Smart Chess Board

12-778: Sensors, Circuits and Data Interpretation/Management for Infrastructure Systems (Fall 2022)

Instructor : Prof. Mario Bergés , Professor of Civil and Environmental Engineering, CMU

Acknowledgements

The project would not be successful without the support of Brian Belowich, CEE Facilities & Lab Engineer. Throughout the project, Brian has always been supportive and encouraging with his constructive suggestions.

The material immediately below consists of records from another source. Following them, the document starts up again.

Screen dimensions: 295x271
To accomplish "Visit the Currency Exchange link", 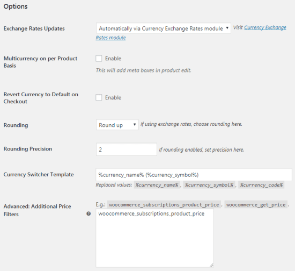I will pyautogui.click(x=265, y=27).
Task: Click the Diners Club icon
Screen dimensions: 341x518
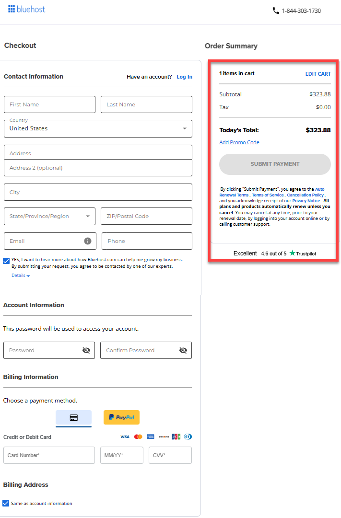Action: [188, 437]
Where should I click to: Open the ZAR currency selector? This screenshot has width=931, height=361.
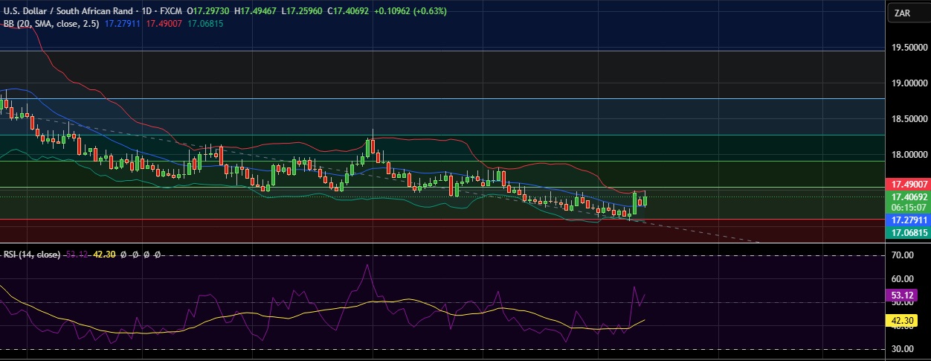(x=903, y=13)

The team would also like to thank the staff at TechSpark for the technical support.

Group Members

Name	@Andrew	@GitHub
Balaji Pulipakkam Sridhar	bpsridha	Bpsridha
Ishwrya Achuthan Geetha	iachutha	IshwryaAG
Sakar Adhikari	sakara	sakaradhikari97
Sri Ramana Saketh Vasanthawada	vsrirama	v-srirama

(From left to right) Sri, Ishwrya, Balaji, Sakar, Prof. Mario Bergés

Introduction

Our project started with sensing the weight and position of the object on any surface. As we started brainstorming, we wanted to use an activity-based scenario like the chess board. We worked towards calculating the weight of the object placed on the surface, and its location. Further, we decided to integrate the idea into a chess board, where our sensing system can recognize which piece has been moved where based on the weight difference.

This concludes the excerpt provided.